Data shown:

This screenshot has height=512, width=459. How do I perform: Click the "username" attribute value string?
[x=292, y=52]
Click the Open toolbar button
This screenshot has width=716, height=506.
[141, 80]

Exercise description:
Every record is to be retyped exactly as given.

Solution for this problem:
This screenshot has height=512, width=459. How do I perform: Click the "username" attribute value string?
[x=292, y=52]
Click the Open toolbar button
This screenshot has width=716, height=506.
[141, 80]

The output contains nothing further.